▸ **Instructions for the task**
List each line of the records below that contains the word "icon", and copy every such line in full.

▸ **Information given**
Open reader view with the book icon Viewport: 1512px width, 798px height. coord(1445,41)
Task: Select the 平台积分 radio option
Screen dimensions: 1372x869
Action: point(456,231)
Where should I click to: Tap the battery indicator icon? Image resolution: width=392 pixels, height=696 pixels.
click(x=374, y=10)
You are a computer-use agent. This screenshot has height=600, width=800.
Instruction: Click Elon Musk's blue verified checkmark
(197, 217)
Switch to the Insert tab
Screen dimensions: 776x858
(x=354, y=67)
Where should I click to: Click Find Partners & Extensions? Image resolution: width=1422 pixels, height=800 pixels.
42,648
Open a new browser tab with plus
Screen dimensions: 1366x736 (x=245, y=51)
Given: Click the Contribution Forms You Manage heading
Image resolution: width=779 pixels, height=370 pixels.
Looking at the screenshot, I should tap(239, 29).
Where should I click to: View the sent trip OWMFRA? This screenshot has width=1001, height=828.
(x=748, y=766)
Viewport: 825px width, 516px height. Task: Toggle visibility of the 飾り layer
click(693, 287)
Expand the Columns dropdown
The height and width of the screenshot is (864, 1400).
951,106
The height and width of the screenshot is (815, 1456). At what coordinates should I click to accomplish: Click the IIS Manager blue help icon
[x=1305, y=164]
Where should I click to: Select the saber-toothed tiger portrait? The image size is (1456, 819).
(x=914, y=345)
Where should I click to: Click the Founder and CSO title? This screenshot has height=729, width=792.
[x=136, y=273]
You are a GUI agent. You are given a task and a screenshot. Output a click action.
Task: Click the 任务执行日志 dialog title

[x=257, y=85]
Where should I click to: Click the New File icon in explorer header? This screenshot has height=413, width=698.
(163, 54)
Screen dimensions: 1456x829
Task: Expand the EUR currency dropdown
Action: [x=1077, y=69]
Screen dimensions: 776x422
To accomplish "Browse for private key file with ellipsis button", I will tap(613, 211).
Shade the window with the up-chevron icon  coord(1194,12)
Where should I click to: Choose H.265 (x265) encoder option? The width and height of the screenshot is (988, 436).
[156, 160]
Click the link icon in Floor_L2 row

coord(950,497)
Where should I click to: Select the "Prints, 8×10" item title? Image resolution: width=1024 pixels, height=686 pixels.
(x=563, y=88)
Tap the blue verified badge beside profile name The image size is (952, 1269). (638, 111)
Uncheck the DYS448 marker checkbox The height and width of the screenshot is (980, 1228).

▸ **Solution for this task**
Open reader view with the book icon Viewport: 1512px width, 798px height. coord(1445,41)
Where should I click to: Tap the battery indicator icon? Image resolution: width=392 pixels, height=696 pixels.
The height and width of the screenshot is (815, 1456). At what coordinates should I click to accomplish: Click the IIS Manager blue help icon
Where should I click to: Click the New File icon in explorer header? This screenshot has height=413, width=698.
Shade the window with the up-chevron icon  coord(1194,12)
Click the link icon in Floor_L2 row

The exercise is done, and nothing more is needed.